**READING TEXT**
=-=-=-=-=
What Is a Prop Firm? The Complete 2026 Explainer
Prop firms explained without the affiliate pitch. Evaluations, profit splits, drawdowns, payouts, and how the whole system actually works — from a trader who's been through it.
Someone told you about prop firms last week.
They mentioned a friend of a friend who quit his job, paid a couple hundred bucks for a "challenge," passed it, and now trades a funded account with real money he didn't have to deposit. You nodded. You didn't ask questions. You didn't want to look like you didn't understand.
You went home and searched it. Every result was from a prop firm's own website or from a site being paid to rank them. None of them explained what the thing actually is.
This one will.
A prop firm is the single most important development in retail trading in the last fifteen years. The industry is worth $20 billion now, up from roughly nothing in 2019. Over 2,000 firms operate globally. Payouts to traders exceeded $325 million in a single year. And almost nobody outside the industry can explain what a prop firm actually does, because the people who do know are usually the ones selling it to you.
I don't sell anything here. I trade for a living. Here's the full anatomy of the thing.
The thirty-second definition
A proprietary trading firm — "prop firm" in the short form — is a company that gives traders access to its own capital to trade financial markets. The trader doesn't deposit money. The firm does. The trader trades the firm's account, the firm takes the risk, and when the account makes profit, the trader and the firm split it.
The trader doesn't get the capital for free. They have to prove they can trade it first. That proof happens in a structured test called an evaluation or a challenge. The trader pays a fee to take the evaluation. If they pass, they get a funded account. If they fail, they're out the fee and can try again.
That's the whole thing.
Everything else — the rule variations, the payout structures, the marketing claims — is detail layered on top of that core mechanic.
Why prop firms exist
The industry exists because of a math problem on both sides of the table.
On the trader's side, the math is this: to trade professionally, you need enough capital that a 1% risk per trade is a meaningful dollar amount. On a $5,000 account, 1% is $50. You can't build a career on $50 trades. You need tens of thousands of dollars in the account minimum, preferably hundreds of thousands, before the math of professional trading starts to work. Most people who want to trade don't have that money. They never will, on their current trajectory.
On the firm's side, the math is this: the firm has capital. What it doesn't have is enough profitable traders to deploy that capital. Finding, vetting, and training profitable traders is the single hardest problem in the industry. A firm with a billion dollars sitting in a bank account but no traders is making nothing. A firm with a billion dollars deployed across 10,000 traders who each return 20% a year is printing money.
The prop firm model solves both problems simultaneously. The trader gets capital without having to earn or borrow it. The firm gets a pipeline of potential traders who self-filter through the evaluation process. The trader gets 80 to 95% of the profit, which is a huge number for someone who brought no capital to the table. The firm gets 5 to 20% of the profit across thousands of traders, which is a massive number for a firm that brought no trading skill to the table.
=-=-=-=-=
**PARTS OF THE EXERCISE**
1. What is the prop firm industry worth now, according to the prop firm explainer?
2. Transcribe the stretch of the prop firm explainer from "A prop firm is" through "selling it to you.".
3. Using the prop firm explainer, explain why a trader needs at least tens of thousands of dollars in an account to trade professionally.

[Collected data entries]
=-=-=-=-=
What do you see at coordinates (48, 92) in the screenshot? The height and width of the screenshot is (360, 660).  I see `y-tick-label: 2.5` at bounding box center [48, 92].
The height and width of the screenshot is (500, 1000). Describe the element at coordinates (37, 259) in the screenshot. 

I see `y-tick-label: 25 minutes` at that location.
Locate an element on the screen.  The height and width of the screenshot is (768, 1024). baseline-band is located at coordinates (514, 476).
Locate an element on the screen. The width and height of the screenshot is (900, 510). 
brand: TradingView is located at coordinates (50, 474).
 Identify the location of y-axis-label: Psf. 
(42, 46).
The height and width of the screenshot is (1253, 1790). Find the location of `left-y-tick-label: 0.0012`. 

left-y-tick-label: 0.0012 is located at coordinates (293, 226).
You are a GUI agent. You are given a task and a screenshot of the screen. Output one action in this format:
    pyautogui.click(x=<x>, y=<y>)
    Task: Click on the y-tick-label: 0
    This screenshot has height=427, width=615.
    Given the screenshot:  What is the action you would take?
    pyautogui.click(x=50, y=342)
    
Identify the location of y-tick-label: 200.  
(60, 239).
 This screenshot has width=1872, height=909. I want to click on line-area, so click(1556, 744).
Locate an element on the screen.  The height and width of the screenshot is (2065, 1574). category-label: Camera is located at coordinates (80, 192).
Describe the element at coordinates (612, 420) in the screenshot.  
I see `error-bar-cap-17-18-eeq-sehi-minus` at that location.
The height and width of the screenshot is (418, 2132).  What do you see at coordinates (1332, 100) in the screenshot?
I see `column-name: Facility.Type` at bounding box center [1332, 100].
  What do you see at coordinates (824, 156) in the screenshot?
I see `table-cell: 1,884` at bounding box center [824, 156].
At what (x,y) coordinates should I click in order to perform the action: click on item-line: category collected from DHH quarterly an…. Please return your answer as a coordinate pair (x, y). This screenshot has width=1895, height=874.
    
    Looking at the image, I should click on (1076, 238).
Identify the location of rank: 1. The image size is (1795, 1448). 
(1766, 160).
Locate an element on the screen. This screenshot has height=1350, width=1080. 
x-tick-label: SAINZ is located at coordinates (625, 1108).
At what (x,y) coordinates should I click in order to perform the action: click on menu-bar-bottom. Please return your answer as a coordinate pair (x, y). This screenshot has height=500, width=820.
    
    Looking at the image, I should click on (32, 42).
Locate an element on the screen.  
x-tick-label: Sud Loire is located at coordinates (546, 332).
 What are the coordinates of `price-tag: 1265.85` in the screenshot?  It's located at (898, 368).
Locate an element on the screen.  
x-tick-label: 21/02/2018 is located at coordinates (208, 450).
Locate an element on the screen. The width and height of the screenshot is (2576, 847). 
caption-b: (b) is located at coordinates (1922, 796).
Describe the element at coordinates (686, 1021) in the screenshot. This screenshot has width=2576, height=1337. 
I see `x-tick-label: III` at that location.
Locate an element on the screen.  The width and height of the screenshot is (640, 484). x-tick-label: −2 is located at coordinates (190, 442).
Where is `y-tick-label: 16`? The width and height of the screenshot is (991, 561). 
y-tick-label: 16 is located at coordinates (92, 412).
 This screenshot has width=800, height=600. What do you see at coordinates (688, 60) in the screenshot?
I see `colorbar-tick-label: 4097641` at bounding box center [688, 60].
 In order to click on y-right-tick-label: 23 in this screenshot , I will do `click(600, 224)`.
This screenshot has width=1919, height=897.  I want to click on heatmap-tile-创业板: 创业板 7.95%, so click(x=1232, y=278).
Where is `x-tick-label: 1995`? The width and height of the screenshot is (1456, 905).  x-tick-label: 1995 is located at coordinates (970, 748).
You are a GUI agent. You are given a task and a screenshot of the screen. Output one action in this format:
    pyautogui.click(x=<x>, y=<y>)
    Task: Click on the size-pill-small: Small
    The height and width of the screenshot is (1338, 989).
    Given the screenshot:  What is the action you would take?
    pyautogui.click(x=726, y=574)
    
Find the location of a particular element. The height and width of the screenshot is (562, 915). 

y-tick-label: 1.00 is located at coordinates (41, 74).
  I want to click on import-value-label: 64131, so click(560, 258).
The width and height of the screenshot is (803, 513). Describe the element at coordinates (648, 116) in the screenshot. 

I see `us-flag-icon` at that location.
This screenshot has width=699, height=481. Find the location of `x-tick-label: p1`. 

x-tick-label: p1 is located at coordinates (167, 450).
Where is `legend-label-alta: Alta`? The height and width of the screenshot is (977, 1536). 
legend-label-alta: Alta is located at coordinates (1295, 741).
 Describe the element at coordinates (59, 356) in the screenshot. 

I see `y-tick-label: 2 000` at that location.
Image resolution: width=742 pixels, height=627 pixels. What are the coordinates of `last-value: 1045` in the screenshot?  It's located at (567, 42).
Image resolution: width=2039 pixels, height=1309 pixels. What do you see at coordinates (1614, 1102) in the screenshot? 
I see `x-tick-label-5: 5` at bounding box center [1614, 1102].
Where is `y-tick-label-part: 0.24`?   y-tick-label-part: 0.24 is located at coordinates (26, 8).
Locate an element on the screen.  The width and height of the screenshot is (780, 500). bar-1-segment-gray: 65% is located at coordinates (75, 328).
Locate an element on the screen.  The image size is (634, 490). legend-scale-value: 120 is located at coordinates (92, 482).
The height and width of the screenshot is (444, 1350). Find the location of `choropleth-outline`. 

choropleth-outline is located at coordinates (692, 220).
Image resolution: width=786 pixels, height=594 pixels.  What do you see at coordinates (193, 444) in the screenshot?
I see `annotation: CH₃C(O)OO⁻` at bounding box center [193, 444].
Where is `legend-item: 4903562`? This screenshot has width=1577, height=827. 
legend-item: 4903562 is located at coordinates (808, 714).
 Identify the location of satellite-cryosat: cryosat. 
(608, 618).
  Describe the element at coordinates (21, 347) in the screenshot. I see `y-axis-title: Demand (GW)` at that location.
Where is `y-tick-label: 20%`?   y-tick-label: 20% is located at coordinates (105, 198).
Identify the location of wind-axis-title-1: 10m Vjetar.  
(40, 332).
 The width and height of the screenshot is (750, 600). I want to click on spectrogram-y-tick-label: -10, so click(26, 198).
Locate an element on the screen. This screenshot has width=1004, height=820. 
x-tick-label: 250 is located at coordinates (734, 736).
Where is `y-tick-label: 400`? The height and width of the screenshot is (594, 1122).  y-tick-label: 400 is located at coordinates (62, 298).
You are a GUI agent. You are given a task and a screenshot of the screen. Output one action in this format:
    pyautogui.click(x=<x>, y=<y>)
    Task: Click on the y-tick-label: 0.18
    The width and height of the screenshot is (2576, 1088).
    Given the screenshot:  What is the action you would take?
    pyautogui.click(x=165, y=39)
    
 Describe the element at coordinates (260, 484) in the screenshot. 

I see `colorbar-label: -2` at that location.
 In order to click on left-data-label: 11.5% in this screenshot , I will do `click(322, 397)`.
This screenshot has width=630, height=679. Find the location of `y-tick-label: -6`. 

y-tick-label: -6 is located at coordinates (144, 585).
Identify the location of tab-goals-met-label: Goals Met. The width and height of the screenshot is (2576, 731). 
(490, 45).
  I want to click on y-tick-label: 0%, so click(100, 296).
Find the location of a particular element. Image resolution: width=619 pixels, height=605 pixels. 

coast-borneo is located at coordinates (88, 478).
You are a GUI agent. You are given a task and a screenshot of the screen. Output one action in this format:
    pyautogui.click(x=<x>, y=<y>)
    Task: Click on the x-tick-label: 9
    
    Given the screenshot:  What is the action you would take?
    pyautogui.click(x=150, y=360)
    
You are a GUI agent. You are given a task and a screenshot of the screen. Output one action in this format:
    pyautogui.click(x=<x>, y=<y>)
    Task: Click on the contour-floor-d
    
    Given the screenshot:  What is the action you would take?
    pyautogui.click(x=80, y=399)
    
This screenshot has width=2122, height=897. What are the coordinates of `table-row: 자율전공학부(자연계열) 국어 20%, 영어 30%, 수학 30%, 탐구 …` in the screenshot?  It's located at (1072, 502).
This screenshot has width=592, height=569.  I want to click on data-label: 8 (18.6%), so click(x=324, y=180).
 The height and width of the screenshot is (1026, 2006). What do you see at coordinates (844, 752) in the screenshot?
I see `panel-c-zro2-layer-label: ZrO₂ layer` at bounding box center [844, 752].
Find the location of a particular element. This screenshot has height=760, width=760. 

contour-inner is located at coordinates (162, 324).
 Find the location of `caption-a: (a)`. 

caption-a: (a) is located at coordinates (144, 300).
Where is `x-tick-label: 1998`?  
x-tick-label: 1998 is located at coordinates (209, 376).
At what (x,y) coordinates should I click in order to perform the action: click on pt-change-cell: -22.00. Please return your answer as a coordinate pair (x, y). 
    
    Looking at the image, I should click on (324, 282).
=-=-=-=-=
**ANSWERS TO THE PROBLEMS**
1. $20 billion.

2.
A prop firm is the single most important development in retail trading in the last fifteen years. The industry is worth $20 billion now, up from roughly nothing in 2019. Over 2,000 firms operate globally. Payouts to traders exceeded $325 million in a single year. And almost nobody outside the industry can explain what a prop firm actually does, because the people who do know are usually the ones selling it to you.

3. Professional trading requires a 1% risk per trade to be a meaningful dollar amount. On a $5,000 account, 1% is only $50, and a career can't be built on $50 trades.